The pharmaceutical industry is indignant that the Biden Administration is actually moving ahead with plans to implement the provision of the Inflation Reduction Act that allows Medicare to negotiate drug prices. Responding to an announcement of the first ten medications that will be targeted, the trade association PhRMA complained about a “rushed process,” even though the law was passed a year ago and the negotiated prices will not become effective until 2026.
The industry is not just complaining—it is fighting the law in court and doing everything possible to retain its longstanding power to set prices at astronomical levels. The price-gouging is just part of the problem. Drugmakers also have an abysmal compliance record in their dealings with government healthcare programs.
Take the eleven companies which produce the medications included in the first round of negotiations: AbbVie, Amgen, AstraZeneca, Boehringer Ingelheim, Bristol-Myers Squibb, Eli Lilly, Johnson & Johnson, Merck, Novartis, Novo Nordisk and Pfizer.
Over the past two decades, these companies and their subsidiaries have been penalized in more than 100 cases brought under the False Claims Act (FCA) or related laws relating to government contracting. As shown in Violation Tracker, they have paid a total of more than $5 billion in fines and settlements for overcharging federal agencies and others forms of fraud.
Six of the companies—AbbVie, AstraZeneca, Johnson & Johnson, Merck, Novartis and Pfizer–have each been involved in ten or more FCA cases, paying out enormous sums in penalties.
Pfizer, for example, has paid $1.15 billion in fines and settlements linked to 16 different FCA cases. The biggest of these was a $784 million payment by Pfizer and its subsidiary Wyeth to resolve allegations that Wyeth knowingly reported to the government false and fraudulent prices on two of its proton pump inhibitor drugs.
Novartis has paid $926 million to resolve a dozen different FCA cases. Among these is a $642 million settlement of allegations that included the payment of illegal kickbacks to doctors to get them to prescribe its products.

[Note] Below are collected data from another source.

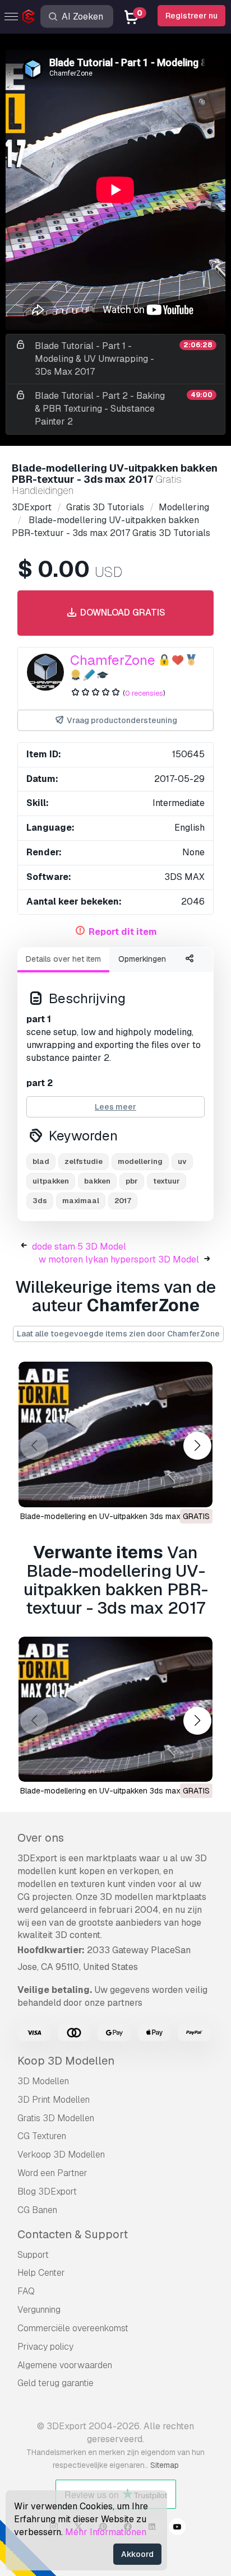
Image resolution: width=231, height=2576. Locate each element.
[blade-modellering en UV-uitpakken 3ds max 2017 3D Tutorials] (115, 1434)
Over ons (40, 1837)
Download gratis (121, 612)
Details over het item (63, 959)
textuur (166, 1181)
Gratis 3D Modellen (55, 2118)
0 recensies (144, 693)
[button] (197, 1446)
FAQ (26, 2291)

Merck has also been involved in a dozen FCA cases, paying total penalties of $796 million. The bulk of the total came from a $650 million settlement of allegations that included both illegal kickbacks and failure to offer Medicaid the same rebates it was offering hospital systems.
Johnson & Johnson’s $556 million FCA penalty total comes from four kickback cases as well as several involving the submission of inflated wholesale prices used in setting the rates for Medicaid reimbursements.
Among AstraZeneca’s FCA cases is a $354 million settlement of civil and criminal charges that the company provided large quantities of free samples of a prostate cancer drug to urologists, knowing that many of them were giving the medication to patients as free samples and then billing Medicare and Medicaid.
Seventeen of the 21 FCA cases involving AbbVie and its subsidiaries concerned allegations of falsified drug price reporting to federal and state agencies.
What all this shows is that when federal negotiators sit down at the bargaining table, they will be facing a group of companies that for years have not only been charging high prices but have allegedly also used a variety of illegal means to extract even more revenue from taxpayer-financed healthcare programs.
Rather than expressing indignation, Big Pharma should be displaying penitence for its fleecing of the public for so long.